Federal Tax Liens
The power to lien, levy, seize, and sell property are powerful tools in the collection of delinquent taxes. This month’s article deals with tax liens; in April I will discuss levies, property seizures, and sales.
A tax lien arises upon the assessment of a tax liability when notice and demand is made upon the taxpayer and full payment is not made within the notice period. The assessment, notice, and demand are all essential elements of a tax lien. By law, the lien attaches ten days after the notice if the debt has not been paid. It attaches to all of the taxpayer’s real, personal, tangible, intangible and after-acquired property. The filing of a public notice of lien is done in the county courthouse where the taxpayer lives, operates a business, and/or owns real estate. This is constructive notice to the public and establishes the IRS’ right of priority as against a purchaser, holder of security interest, judgment lien creditor, and mechanic’s lien.
It is important to note that the IRS’ lien rights in a taxpayer’s property are no greater that the rights of the taxpayer in that property. For example, the IRS would have no lien rights in stolen property. One must look to state law to determine what rights taxpayers have in property. Individual ownership of property generally poses no problem, but concurrent ownership (e.g. tenants in common, or joint tenancy) may.
Subsequent to the issuance of the lien notice, the taxpayer will get a notification for the IRS that offers a right to a hearing. At the hearing the taxpayer can contest the lien and its validity. If the taxpayer is unsuccessful, he or she can appeal the outcome to the U.S. Tax Court or a federal court.

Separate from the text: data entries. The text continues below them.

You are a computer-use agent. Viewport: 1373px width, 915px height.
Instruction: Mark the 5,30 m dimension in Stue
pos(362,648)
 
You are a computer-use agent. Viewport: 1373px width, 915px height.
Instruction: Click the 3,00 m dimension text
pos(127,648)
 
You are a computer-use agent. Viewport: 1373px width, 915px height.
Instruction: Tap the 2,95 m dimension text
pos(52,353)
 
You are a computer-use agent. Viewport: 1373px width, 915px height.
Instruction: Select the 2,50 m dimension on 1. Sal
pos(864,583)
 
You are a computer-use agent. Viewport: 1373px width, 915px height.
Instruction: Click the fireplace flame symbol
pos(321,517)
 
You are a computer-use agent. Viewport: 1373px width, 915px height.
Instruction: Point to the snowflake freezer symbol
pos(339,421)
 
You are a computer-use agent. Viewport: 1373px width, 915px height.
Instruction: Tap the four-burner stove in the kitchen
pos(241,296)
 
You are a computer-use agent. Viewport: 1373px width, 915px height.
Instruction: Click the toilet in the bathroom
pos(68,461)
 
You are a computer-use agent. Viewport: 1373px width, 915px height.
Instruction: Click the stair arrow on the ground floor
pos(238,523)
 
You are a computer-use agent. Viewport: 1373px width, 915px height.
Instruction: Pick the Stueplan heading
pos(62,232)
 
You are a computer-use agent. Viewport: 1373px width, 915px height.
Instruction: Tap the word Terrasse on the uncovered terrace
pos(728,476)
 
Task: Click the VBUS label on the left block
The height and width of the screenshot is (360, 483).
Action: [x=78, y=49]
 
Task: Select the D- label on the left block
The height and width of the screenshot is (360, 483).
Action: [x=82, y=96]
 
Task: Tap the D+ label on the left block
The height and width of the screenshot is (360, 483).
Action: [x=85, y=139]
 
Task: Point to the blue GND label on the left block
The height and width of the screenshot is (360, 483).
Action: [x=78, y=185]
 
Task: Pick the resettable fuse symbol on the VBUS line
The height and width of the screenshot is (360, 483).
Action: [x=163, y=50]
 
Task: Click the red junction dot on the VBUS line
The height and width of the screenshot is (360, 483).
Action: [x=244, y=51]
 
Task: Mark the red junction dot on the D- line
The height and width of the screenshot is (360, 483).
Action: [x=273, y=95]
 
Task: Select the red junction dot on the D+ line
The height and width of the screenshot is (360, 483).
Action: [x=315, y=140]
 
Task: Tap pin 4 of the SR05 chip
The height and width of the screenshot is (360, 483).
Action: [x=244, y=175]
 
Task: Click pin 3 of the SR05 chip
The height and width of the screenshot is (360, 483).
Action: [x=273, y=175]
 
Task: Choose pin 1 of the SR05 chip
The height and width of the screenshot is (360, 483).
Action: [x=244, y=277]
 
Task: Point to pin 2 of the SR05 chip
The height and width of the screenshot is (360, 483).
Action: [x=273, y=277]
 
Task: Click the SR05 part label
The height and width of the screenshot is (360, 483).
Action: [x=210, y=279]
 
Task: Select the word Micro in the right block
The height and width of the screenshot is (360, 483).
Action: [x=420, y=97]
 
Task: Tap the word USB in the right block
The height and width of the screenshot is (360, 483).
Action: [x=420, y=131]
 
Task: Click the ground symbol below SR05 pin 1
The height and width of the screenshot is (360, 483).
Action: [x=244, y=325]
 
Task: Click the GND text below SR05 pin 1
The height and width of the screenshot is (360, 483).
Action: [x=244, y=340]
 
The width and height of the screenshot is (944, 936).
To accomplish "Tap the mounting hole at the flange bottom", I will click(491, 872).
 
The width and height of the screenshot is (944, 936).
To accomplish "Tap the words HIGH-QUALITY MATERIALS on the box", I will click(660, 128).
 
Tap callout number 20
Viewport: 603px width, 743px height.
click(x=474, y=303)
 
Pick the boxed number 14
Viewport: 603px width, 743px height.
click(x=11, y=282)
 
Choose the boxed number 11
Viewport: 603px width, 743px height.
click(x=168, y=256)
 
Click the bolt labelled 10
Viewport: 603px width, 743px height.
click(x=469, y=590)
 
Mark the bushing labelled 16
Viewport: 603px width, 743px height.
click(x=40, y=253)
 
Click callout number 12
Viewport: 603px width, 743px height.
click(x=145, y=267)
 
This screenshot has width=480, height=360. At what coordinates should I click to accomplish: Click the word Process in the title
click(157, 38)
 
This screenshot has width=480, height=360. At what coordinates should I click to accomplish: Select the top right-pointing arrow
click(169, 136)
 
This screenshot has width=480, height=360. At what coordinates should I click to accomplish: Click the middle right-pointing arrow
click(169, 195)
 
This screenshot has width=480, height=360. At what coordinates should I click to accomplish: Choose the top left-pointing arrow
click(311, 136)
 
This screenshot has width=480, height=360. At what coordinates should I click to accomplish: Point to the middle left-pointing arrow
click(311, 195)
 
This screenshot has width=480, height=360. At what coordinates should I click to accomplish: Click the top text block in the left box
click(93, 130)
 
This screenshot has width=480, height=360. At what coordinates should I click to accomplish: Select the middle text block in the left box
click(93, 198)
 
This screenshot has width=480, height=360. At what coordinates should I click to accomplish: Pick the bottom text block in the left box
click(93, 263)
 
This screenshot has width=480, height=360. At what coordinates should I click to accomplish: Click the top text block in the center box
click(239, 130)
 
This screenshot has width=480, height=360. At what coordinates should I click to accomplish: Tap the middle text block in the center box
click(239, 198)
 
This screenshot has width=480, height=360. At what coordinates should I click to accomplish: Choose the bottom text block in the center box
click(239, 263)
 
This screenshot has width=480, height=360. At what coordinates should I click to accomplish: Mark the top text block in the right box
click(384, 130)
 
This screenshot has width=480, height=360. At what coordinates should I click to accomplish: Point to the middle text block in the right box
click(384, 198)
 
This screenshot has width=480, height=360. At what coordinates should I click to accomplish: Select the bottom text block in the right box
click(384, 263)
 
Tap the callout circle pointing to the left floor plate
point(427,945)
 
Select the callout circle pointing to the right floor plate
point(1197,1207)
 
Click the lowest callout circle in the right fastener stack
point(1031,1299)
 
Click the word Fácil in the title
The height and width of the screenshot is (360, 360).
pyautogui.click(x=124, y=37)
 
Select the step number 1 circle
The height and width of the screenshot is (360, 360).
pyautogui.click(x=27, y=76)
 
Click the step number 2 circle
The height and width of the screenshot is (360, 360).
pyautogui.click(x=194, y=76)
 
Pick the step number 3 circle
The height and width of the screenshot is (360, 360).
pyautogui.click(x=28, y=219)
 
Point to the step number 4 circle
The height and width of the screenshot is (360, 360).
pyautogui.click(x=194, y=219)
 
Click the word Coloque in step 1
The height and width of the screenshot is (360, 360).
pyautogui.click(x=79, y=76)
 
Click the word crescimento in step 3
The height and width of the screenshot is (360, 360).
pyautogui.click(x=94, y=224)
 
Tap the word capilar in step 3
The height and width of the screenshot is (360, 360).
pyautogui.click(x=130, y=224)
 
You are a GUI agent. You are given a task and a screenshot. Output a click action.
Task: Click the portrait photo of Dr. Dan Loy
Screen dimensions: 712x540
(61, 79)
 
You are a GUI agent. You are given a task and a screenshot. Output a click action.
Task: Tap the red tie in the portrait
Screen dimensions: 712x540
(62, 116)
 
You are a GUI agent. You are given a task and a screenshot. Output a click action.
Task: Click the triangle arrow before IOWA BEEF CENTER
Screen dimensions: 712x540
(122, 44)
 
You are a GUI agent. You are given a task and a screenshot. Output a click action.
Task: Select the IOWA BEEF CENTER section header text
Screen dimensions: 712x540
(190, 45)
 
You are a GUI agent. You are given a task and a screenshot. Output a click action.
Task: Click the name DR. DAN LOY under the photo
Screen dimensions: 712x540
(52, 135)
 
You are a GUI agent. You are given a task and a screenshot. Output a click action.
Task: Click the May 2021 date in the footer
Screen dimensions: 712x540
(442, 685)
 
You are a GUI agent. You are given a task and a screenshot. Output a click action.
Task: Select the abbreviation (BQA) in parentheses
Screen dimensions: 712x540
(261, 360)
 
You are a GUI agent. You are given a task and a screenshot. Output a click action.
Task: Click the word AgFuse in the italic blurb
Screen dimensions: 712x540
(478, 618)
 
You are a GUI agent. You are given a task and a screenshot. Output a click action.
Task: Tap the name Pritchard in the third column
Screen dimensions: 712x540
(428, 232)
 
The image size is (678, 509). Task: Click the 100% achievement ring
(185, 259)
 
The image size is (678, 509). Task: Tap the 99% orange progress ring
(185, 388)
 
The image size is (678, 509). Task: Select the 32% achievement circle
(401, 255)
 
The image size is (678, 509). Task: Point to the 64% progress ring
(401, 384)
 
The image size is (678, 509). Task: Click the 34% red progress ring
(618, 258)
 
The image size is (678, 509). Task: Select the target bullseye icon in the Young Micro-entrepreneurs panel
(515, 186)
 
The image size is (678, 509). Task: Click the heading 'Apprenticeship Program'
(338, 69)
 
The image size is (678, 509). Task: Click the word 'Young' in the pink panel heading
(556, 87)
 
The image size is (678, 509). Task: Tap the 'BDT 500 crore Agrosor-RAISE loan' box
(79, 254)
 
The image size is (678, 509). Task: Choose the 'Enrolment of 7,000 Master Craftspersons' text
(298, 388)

The law requires that the IRS release the lien within 30 days after the liability is fully paid or the lien becomes legally unenforceable. Unfortunately, this doesn’t always happen as automatically as it sounds, so the taxpayer may have to be pro-active on his own behalf to get the release.
I have found that it is quite difficult to get an enforceable tax lien released or subordinated prior to full payment of the tax.
Possible reasons for release or subordination:
1. The filing of the lien was premature or defective.
2. To allow the taxpayer to pay off the debt (e.g. sell property to get funds to pay off the debt).
3. Withdrawal would be in the best interests of both the taxpayer and the government.
4. The remaining property subject to the lien has a value of at least double the amount of tax owed.